In today federal budget, the government announced plans for a review, led by the Department of Finance, which will examine the so-called “digitalization” of money and its possible impact on the traditional financial sector.

The budget pledged $17.7 million in funding over five years to finance a review that will, among other things, consider the need for a central bank digital currency (CBDC) in Canada.

A number of countries are exploring the potential of CBDCs, with the idea that their development could enhance payment systems, foster financial innovation and improve inclusion, while potentially reducing credit and liquidity risk.

However, there also concerns that the introduction of CBDCs could undermine bank deposits, which are a traditional source of bank funding; while also cutting into banks’ revenues from payments processing.

Additionally, it’s not clear how the presence of digital dollars could affect the financial system in the face of a credit or liquidity crisis. They may also give rise to other novel risks, such as increased cyber risk.

In addition to its examination of CBDCs, the government said that the review will also consider how to adapt the financial sector’s regulatory framework to deal with the risks posed by the digitalization of money; and, how to maintain the security and stability of the financial sector amid the development of these emerging technologies.

“The first phase of the review will be directed at digital currencies, including cryptocurrencies and stablecoins,” the government said in today’s budget.

The budget also reiterated the federal government’s pledge to amend financial sector legislation to overhaul the banking sector’s dispute resolution regime.

Specifically, the government indicated that it will introduce amendments to “provide for a single, non-profit external complaints handling body (ECB) in banking and to strengthen the ECB system.”

The measure aims to address concerns with the existing system, which allows for competition in complaint handling, enabling the banks to choose whether customer complaints that can’t be resolved internally should be referred to the Ombudsman for Banking Services and Investments (OBSI) or ADR Chambers Banking Ombuds Office (ADRBO). Currently, four of the big six banks use ADRBO, while only two (along with an array of smaller institutions) remain members of OBSI.

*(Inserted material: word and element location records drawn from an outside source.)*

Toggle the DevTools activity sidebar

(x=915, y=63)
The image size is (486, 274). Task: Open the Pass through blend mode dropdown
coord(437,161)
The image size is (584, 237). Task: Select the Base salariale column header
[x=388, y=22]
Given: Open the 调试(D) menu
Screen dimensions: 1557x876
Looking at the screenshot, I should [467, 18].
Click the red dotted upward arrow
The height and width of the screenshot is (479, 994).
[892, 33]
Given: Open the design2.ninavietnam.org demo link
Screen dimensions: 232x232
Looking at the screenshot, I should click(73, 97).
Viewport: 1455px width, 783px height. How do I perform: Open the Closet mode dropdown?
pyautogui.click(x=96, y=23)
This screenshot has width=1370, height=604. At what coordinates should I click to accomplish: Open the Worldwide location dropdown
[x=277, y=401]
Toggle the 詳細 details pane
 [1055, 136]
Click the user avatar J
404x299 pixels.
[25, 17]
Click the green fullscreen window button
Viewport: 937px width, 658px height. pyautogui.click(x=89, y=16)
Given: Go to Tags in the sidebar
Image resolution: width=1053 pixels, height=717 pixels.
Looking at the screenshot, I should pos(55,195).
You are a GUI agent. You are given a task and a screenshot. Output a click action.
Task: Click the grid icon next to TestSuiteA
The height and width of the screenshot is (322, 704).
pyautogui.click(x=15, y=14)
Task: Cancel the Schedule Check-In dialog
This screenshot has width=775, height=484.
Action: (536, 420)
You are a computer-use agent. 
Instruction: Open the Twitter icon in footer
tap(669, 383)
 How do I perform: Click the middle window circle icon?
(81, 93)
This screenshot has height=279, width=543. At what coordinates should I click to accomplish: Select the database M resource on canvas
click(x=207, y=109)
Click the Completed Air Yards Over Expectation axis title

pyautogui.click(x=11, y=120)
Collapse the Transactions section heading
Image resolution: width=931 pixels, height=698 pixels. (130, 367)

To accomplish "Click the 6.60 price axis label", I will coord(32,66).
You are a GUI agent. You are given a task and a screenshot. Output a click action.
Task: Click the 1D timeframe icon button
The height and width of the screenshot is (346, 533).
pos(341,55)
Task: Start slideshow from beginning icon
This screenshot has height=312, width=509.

Last year, Finance carried out a review of the existing ECB system, which led the government to conclude that reform was needed to establish a single, independent ECB to deal with consumer complaints. That commitment has now been carried into this year’s budget.

“Canadians deserve a fair and impartial process to address unresolved complaints with their banks,” the government said in today’s budget. “Banks should not be able to choose the complaints handling body they participate in, and the system should not be run on a for-profit basis.”